WRITTEN PROBLEM: Which lines in the rows below contain the word "accomplish"? Copy each of them in full, and match case exactly.

DATASET RECORDS:
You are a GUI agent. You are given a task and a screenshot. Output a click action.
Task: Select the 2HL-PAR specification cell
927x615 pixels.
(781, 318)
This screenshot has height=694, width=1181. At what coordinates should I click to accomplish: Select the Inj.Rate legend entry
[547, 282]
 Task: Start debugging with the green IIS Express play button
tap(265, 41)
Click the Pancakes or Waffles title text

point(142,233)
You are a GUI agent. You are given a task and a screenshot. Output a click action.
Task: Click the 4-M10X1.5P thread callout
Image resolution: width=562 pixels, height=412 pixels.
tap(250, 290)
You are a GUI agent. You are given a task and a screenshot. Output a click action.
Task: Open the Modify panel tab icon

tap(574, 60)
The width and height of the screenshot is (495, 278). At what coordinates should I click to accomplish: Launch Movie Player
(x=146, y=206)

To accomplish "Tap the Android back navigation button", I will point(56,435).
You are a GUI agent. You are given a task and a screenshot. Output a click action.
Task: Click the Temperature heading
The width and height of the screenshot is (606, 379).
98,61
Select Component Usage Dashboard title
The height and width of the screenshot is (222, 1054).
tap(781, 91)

...

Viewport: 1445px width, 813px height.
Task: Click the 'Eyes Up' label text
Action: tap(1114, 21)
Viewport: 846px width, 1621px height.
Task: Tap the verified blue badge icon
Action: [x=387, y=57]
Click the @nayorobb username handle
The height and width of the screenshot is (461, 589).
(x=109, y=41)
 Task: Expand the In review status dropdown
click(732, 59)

EXERCISE ANSWER:
This screenshot has height=694, width=1181. At what coordinates should I click to accomplish: Select the Inj.Rate legend entry
The width and height of the screenshot is (495, 278). At what coordinates should I click to accomplish: Launch Movie Player
To accomplish "Tap the Android back navigation button", I will point(56,435).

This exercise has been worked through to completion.